Let me get into more details of what I want to achieve.
In my dev env, we use "ade" as our version control system what I want to do is :
ade describetrans | awk '/myapps/{ print $2 }' | sort -fr | xargs -iF ade unbranch F
Now, every single time I run the unbranch command, a new file/dir gets checked out. so I need to run ade checkin -all after all my unbranch commands. So I needed something like
"pre part till sort" | xargs -iF (ade unbranch + ade checkin -all)
Any way to run 2 commands on the op of pipe ?
Thanks
Original question asked :
I can translate the usecase I have into the following :
I need to get the 1st line of a file. I do
cat file | head -1
Now I want to do this on a list of files. How do I do the following in one unix command ??
Eg :
find . -name "*.log" | ( xargs -iF cat F | head -1 )
Obviously the brackets in the above command do not work.
is there a way to pipe the output of the find command and do 2 commands on it ( cat and head ) ? Tried using ; and && but dint help.
I can create a script - but wanted to do this in one command.
Again - this is just a translation of the case I have.
thanks
Rohan

First of all, head accepts more than one file name, so you can simply write:
head -q -n 1 *.log
or:
find . -name '*.log' -exec head -n 1 '{}' ';'
However, if you really need to duplicate the stream, then use tee and do something along the lines of:
wget -O - http://example.com/dvd.iso | tee >(sha1sum > dvd.sha1) > dvd.iso
This example is taken from info coreutils 'tee invocation'.
UPDATE (Following the ade comment) In your case tee will not work. You need to perform a task after another task finishes, and tee will trigger the tasks more or less simultaneously (modulo buffering).
Another approach will work, provided that there are no spaces in the input lines (a serious issue, I know, but I'm not sure how to overcome it right now). I'll start with a generic solution:
echo -e 'Foo\nBar\nBaz' | ( for i in `cat` ; do echo 1$i ; echo 2$i ; done )
Here, echo -e 'Foo\nBar\nBaz' creates a sample multi-line input, echo 1$i is the first command to run, echo 2$i is the second command to run.
I'm not familiar with ade and I don't have it installed on my system, but I'm guessing that in your case something like this might work:
ade describetrans | awk '/myapps/{ print $2 }' | sort -fr | ( for i in `cat` ; do ade unbranch $i ; ade checkin -all $i ; done )

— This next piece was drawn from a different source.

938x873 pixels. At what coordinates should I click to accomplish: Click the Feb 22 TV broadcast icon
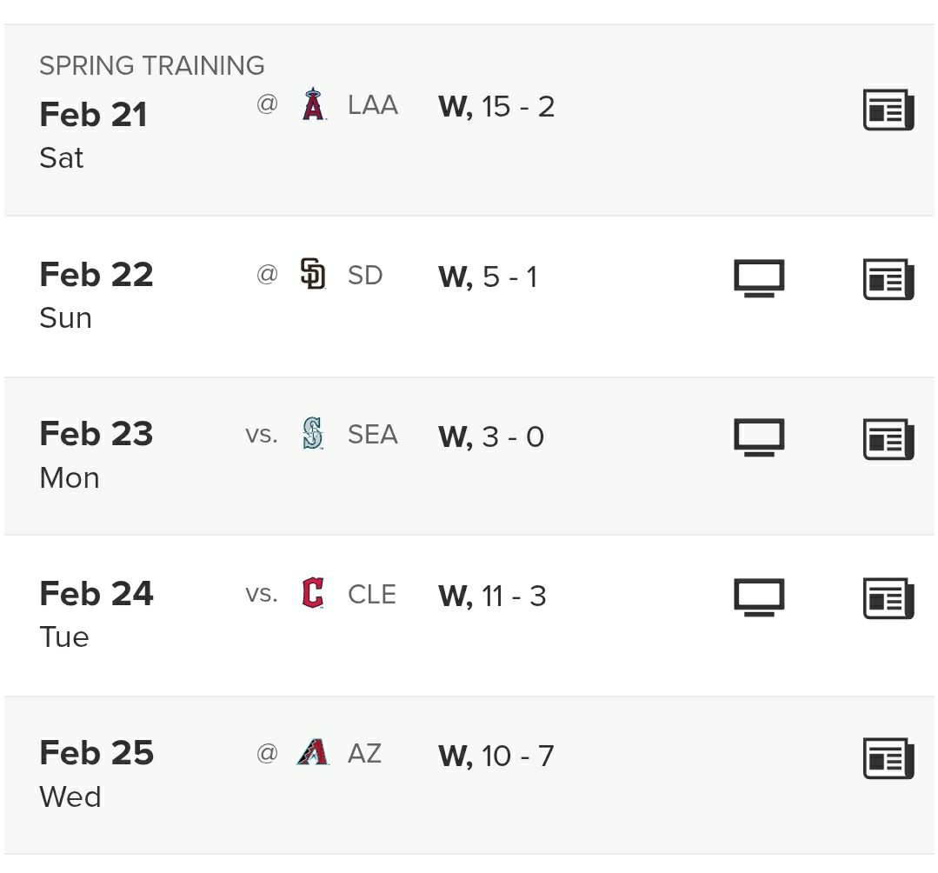pyautogui.click(x=759, y=278)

Useless use of cat. Simply pass the file names to head:
find . -name '*.log' -exec head -n 1 '{}' '+'
or
find . -name '*.log' -print0 | xargs -0 head -n 1
EDIT: This will print headers for each file. On Linux, this can be suppressed with -q, but on other systems you must make sure that head is called with a single argument:
find . -name '*.log' -exec head -n 1 '{}' ';'

You're making this much more complicated than it needs to be, by piping input into head rather than simply giving it a filename(s):
head -n1 `find -X . -name '*.log' | xargs`
If you don't need to traverse subdirectories, you can make it even simpler:
head -n1 *.log
You can screen out the filename headers by piping through grep: | grep -v '^(==> .* <==)?$' | grep -v '^$'

Try
ade describetrans | awk '/myapps/{ print $2 }' | sort -fr | xargs sh -c 'ade unbranch "$#"; ade checkin -all "$#"' arg0
This is assuming that ade accepts multiple files at once and ade checkin -all needs to be called for every file.
The string arg0 supplies the value of $0 in the -c string.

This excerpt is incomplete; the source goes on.